* [About this exercise]: Can you reproduce each of the records below word for word, with every line left unchanged?

* [Records for the task]:
= Beginning of Section =
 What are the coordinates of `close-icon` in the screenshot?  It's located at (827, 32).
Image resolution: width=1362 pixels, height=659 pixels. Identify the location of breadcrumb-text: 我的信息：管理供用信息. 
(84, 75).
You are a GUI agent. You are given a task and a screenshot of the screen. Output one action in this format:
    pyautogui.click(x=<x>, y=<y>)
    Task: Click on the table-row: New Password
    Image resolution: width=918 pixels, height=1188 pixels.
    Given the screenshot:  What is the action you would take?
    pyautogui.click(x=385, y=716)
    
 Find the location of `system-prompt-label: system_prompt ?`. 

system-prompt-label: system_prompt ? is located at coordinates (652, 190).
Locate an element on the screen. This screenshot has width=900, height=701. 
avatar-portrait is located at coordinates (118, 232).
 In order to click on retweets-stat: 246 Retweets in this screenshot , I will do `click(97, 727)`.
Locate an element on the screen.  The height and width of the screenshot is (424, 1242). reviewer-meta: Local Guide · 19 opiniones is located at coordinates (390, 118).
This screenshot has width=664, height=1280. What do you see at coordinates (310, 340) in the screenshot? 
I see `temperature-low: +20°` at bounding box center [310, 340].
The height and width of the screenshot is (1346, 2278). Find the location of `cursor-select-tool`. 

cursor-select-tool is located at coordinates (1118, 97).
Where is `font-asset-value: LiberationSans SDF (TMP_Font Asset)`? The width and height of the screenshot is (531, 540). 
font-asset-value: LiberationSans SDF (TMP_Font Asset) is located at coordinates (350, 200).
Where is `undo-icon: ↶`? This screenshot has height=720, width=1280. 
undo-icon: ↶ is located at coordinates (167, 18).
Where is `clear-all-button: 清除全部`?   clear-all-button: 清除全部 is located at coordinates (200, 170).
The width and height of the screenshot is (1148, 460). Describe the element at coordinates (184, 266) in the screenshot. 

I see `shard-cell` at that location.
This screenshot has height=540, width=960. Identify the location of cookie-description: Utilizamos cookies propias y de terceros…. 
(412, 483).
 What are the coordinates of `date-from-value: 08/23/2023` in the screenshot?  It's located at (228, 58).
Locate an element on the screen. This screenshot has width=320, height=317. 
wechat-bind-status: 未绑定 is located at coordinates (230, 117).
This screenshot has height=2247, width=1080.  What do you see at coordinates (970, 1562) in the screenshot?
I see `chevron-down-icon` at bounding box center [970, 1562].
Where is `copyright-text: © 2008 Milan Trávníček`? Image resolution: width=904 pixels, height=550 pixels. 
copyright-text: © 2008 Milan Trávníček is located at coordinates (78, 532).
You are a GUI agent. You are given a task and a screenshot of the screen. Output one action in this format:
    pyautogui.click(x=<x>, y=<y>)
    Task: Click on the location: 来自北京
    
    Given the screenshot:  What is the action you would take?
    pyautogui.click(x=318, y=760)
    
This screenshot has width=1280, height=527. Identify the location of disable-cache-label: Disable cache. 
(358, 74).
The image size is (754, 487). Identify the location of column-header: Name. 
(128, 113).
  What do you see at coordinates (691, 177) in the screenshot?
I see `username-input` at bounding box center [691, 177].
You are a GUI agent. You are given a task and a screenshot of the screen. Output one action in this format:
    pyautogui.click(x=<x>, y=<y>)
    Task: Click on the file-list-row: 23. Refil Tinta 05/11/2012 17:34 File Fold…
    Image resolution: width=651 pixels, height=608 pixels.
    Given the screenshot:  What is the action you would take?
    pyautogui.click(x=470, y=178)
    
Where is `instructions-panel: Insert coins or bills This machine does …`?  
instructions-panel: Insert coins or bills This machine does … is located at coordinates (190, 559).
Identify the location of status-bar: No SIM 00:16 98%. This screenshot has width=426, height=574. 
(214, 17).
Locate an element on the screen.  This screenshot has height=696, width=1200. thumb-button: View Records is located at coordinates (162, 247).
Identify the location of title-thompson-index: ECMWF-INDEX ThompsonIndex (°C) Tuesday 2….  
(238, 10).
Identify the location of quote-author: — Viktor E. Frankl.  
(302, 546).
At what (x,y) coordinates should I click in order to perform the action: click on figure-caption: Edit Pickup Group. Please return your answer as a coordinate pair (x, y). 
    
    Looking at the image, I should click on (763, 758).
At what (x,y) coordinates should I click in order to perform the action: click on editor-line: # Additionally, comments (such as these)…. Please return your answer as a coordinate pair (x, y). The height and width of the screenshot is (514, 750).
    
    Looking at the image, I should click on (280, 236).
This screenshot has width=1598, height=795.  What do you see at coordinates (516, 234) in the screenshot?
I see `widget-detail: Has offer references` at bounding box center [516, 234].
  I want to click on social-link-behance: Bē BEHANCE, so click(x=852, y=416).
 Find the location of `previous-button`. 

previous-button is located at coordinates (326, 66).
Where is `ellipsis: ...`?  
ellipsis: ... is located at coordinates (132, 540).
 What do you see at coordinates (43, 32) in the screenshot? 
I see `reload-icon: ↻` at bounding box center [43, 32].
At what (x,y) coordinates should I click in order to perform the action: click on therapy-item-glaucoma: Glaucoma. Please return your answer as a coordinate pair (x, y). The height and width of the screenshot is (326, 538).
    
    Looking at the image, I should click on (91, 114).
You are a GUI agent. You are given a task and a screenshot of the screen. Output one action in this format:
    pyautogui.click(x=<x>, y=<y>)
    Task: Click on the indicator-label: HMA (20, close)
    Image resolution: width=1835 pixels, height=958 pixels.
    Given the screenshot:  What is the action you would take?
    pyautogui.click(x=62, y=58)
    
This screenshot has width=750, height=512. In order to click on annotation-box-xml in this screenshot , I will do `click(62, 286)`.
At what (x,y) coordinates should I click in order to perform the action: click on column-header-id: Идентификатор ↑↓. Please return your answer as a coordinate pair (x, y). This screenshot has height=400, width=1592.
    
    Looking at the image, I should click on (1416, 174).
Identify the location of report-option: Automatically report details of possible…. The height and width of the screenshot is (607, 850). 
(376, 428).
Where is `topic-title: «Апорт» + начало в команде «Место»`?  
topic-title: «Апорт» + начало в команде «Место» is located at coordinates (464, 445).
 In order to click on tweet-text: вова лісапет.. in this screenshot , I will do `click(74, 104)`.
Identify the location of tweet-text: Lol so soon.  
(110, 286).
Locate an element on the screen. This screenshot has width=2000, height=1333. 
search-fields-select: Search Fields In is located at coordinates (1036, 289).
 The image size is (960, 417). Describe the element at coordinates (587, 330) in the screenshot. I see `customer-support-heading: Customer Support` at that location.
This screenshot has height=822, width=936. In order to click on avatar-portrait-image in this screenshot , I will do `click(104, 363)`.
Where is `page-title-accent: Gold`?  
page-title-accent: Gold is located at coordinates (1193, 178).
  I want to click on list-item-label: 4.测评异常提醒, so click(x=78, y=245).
= End of Section =
* [Result of this task]:
 What are the coordinates of `close-icon` in the screenshot?  It's located at (827, 32).
Image resolution: width=1362 pixels, height=659 pixels. Identify the location of breadcrumb-text: 我的信息：管理供用信息. 
(84, 75).
You are a GUI agent. You are given a task and a screenshot of the screen. Output one action in this format:
    pyautogui.click(x=<x>, y=<y>)
    Task: Click on the table-row: New Password
    Image resolution: width=918 pixels, height=1188 pixels.
    Given the screenshot:  What is the action you would take?
    pyautogui.click(x=385, y=716)
    
 Find the location of `system-prompt-label: system_prompt ?`. 

system-prompt-label: system_prompt ? is located at coordinates (652, 190).
Locate an element on the screen. This screenshot has width=900, height=701. 
avatar-portrait is located at coordinates (118, 232).
 In order to click on retweets-stat: 246 Retweets in this screenshot , I will do `click(97, 727)`.
Locate an element on the screen.  The height and width of the screenshot is (424, 1242). reviewer-meta: Local Guide · 19 opiniones is located at coordinates (390, 118).
This screenshot has width=664, height=1280. What do you see at coordinates (310, 340) in the screenshot? 
I see `temperature-low: +20°` at bounding box center [310, 340].
The height and width of the screenshot is (1346, 2278). Find the location of `cursor-select-tool`. 

cursor-select-tool is located at coordinates (1118, 97).
Where is `font-asset-value: LiberationSans SDF (TMP_Font Asset)`? The width and height of the screenshot is (531, 540). 
font-asset-value: LiberationSans SDF (TMP_Font Asset) is located at coordinates (350, 200).
Where is `undo-icon: ↶`? This screenshot has height=720, width=1280. 
undo-icon: ↶ is located at coordinates (167, 18).
Where is `clear-all-button: 清除全部`?   clear-all-button: 清除全部 is located at coordinates (200, 170).
The width and height of the screenshot is (1148, 460). Describe the element at coordinates (184, 266) in the screenshot. 

I see `shard-cell` at that location.
This screenshot has height=540, width=960. Identify the location of cookie-description: Utilizamos cookies propias y de terceros…. 
(412, 483).
 What are the coordinates of `date-from-value: 08/23/2023` in the screenshot?  It's located at (228, 58).
Locate an element on the screen. This screenshot has width=320, height=317. 
wechat-bind-status: 未绑定 is located at coordinates (230, 117).
This screenshot has height=2247, width=1080.  What do you see at coordinates (970, 1562) in the screenshot?
I see `chevron-down-icon` at bounding box center [970, 1562].
Where is `copyright-text: © 2008 Milan Trávníček`? Image resolution: width=904 pixels, height=550 pixels. 
copyright-text: © 2008 Milan Trávníček is located at coordinates (78, 532).
You are a GUI agent. You are given a task and a screenshot of the screen. Output one action in this format:
    pyautogui.click(x=<x>, y=<y>)
    Task: Click on the location: 来自北京
    
    Given the screenshot:  What is the action you would take?
    pyautogui.click(x=318, y=760)
    
This screenshot has width=1280, height=527. Identify the location of disable-cache-label: Disable cache. 
(358, 74).
The image size is (754, 487). Identify the location of column-header: Name. 
(128, 113).
  What do you see at coordinates (691, 177) in the screenshot?
I see `username-input` at bounding box center [691, 177].
You are a GUI agent. You are given a task and a screenshot of the screen. Output one action in this format:
    pyautogui.click(x=<x>, y=<y>)
    Task: Click on the file-list-row: 23. Refil Tinta 05/11/2012 17:34 File Fold…
    Image resolution: width=651 pixels, height=608 pixels.
    Given the screenshot:  What is the action you would take?
    pyautogui.click(x=470, y=178)
    
Where is `instructions-panel: Insert coins or bills This machine does …`?  
instructions-panel: Insert coins or bills This machine does … is located at coordinates (190, 559).
Identify the location of status-bar: No SIM 00:16 98%. This screenshot has width=426, height=574. 
(214, 17).
Locate an element on the screen.  This screenshot has height=696, width=1200. thumb-button: View Records is located at coordinates (162, 247).
Identify the location of title-thompson-index: ECMWF-INDEX ThompsonIndex (°C) Tuesday 2….  
(238, 10).
Identify the location of quote-author: — Viktor E. Frankl.  
(302, 546).
At what (x,y) coordinates should I click in order to perform the action: click on figure-caption: Edit Pickup Group. Please return your answer as a coordinate pair (x, y). 
    
    Looking at the image, I should click on (763, 758).
At what (x,y) coordinates should I click in order to perform the action: click on editor-line: # Additionally, comments (such as these)…. Please return your answer as a coordinate pair (x, y). The height and width of the screenshot is (514, 750).
    
    Looking at the image, I should click on (280, 236).
This screenshot has width=1598, height=795.  What do you see at coordinates (516, 234) in the screenshot?
I see `widget-detail: Has offer references` at bounding box center [516, 234].
  I want to click on social-link-behance: Bē BEHANCE, so click(x=852, y=416).
 Find the location of `previous-button`. 

previous-button is located at coordinates (326, 66).
Where is `ellipsis: ...`?  
ellipsis: ... is located at coordinates (132, 540).
 What do you see at coordinates (43, 32) in the screenshot? 
I see `reload-icon: ↻` at bounding box center [43, 32].
At what (x,y) coordinates should I click in order to perform the action: click on therapy-item-glaucoma: Glaucoma. Please return your answer as a coordinate pair (x, y). The height and width of the screenshot is (326, 538).
    
    Looking at the image, I should click on (91, 114).
You are a GUI agent. You are given a task and a screenshot of the screen. Output one action in this format:
    pyautogui.click(x=<x>, y=<y>)
    Task: Click on the indicator-label: HMA (20, close)
    Image resolution: width=1835 pixels, height=958 pixels.
    Given the screenshot:  What is the action you would take?
    pyautogui.click(x=62, y=58)
    
This screenshot has width=750, height=512. In order to click on annotation-box-xml in this screenshot , I will do `click(62, 286)`.
At what (x,y) coordinates should I click in order to perform the action: click on column-header-id: Идентификатор ↑↓. Please return your answer as a coordinate pair (x, y). This screenshot has height=400, width=1592.
    
    Looking at the image, I should click on (1416, 174).
Identify the location of report-option: Automatically report details of possible…. The height and width of the screenshot is (607, 850). 
(376, 428).
Where is `topic-title: «Апорт» + начало в команде «Место»`?  
topic-title: «Апорт» + начало в команде «Место» is located at coordinates (464, 445).
 In order to click on tweet-text: вова лісапет.. in this screenshot , I will do `click(74, 104)`.
Identify the location of tweet-text: Lol so soon.  
(110, 286).
Locate an element on the screen. This screenshot has width=2000, height=1333. 
search-fields-select: Search Fields In is located at coordinates (1036, 289).
 The image size is (960, 417). Describe the element at coordinates (587, 330) in the screenshot. I see `customer-support-heading: Customer Support` at that location.
This screenshot has height=822, width=936. In order to click on avatar-portrait-image in this screenshot , I will do `click(104, 363)`.
Where is `page-title-accent: Gold`?  
page-title-accent: Gold is located at coordinates (1193, 178).
  I want to click on list-item-label: 4.测评异常提醒, so click(x=78, y=245).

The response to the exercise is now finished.